眠らない街、天海区。
その陰で「ジンギ」は4つの組織に分かれ、
互いに勢力争いを繰り広げている。
時代のしがらみにとらわれず、
自由を生きる「春雲組(しののめぐみ)」。
家族のような絆を持ち、
伝統を重んじる「狛浪組(はくろうぐみ)」。
金と権力でのし上がった、
飛ぶ鳥も落とす勢いの「黒条組(くろじょうぐみ)」。
世界規模の繋がりを持つ、
海外マフィアの連合組織「PHOENIX(フェニックス)」。
それぞれの組織が権謀術数を巡らせ一進一退する中、
天海区の地下に封印されているという
「夜真多大蛇(やまたのおろち)の首」の情報がもたらされる。
その血を飲めば、かつてジンギが持っていた
神と等しい力を手にできるという。
裏社会の勢力図を一変させるであろう
「ヤマタノオロチの首」と
その封印を解く鍵となる、
生まれながらにしてジンギの血を引く「少女」を巡り
これまでにない抗争の火ぶたが切って落とされる。
本作の任侠者は盃を交わす際に、酒ではなく「血」を用いる。子は親から、弟は兄から「血」を分け与えられることで晴れて組の一員と認められ、「神祇(ジンギ)」と呼ばれる力を持つ。

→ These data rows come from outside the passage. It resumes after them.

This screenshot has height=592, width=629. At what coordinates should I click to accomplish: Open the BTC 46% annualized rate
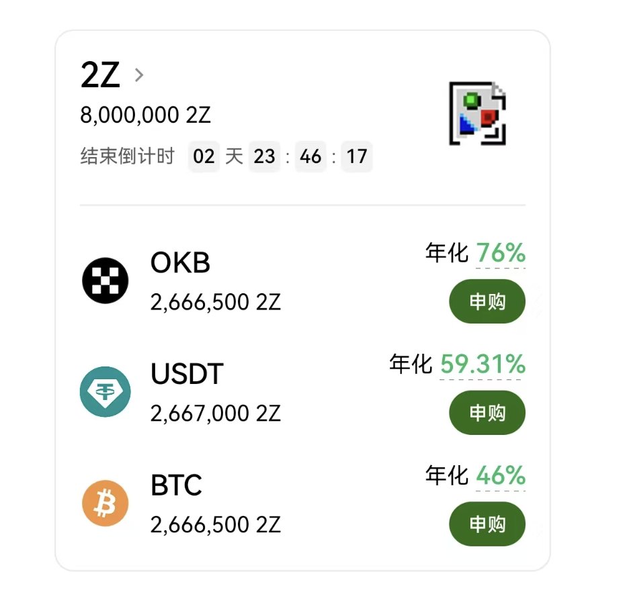click(501, 477)
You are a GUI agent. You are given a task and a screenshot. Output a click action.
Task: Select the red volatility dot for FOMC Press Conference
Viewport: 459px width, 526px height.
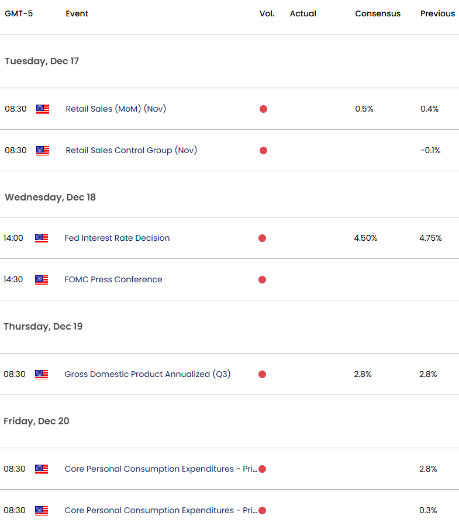point(262,279)
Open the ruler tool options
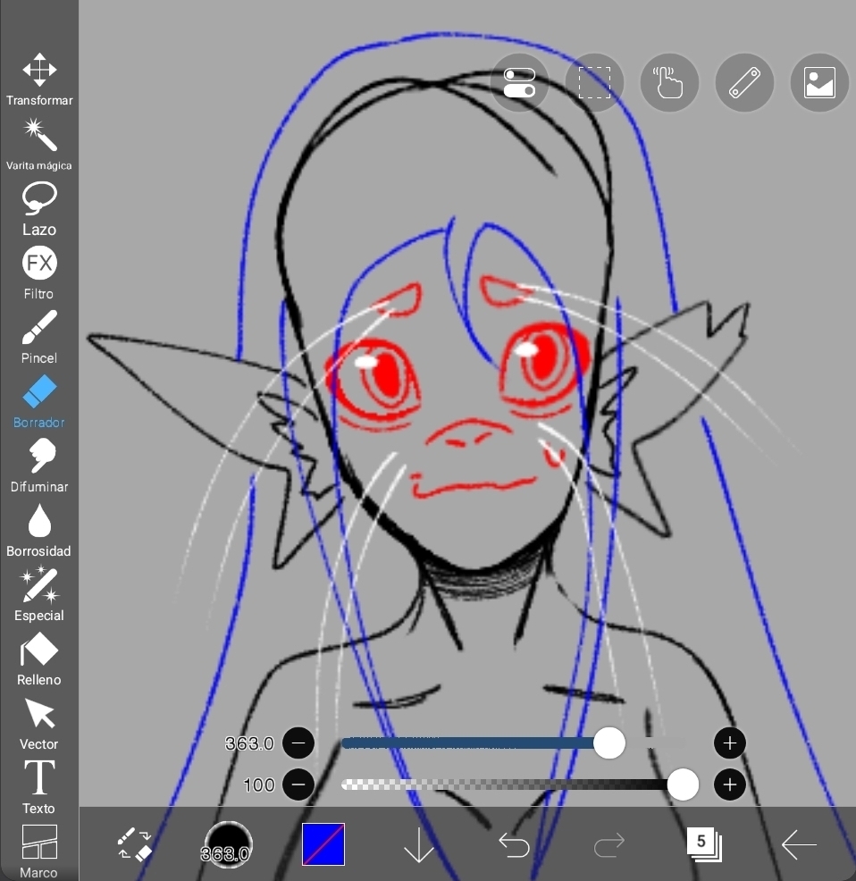856x881 pixels. pyautogui.click(x=744, y=83)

血の盃を交わすこと、それは人の道を外れること──ジンギとなった者は二度とカタギの世界には戻れない。彼らにはそうまでしても、力を求める覚悟と理由がある。
神代より、常人をはるかに超える力を振るい、各々の地を治めてきた。血の盃を闇に秘匿しながら、その血脈を連綿と受け継いできた存在。
或る時は異形の怪物を倒し伝説に名を連ね、或る時は戦場(いくさば)で命を互いに散らし歴史に名を刻む時代の権力者を陰で支え、また時に利用し、時代の移り変わりと共に姿を変え、現代では裏社会に生きる極道と呼ばれるようになる。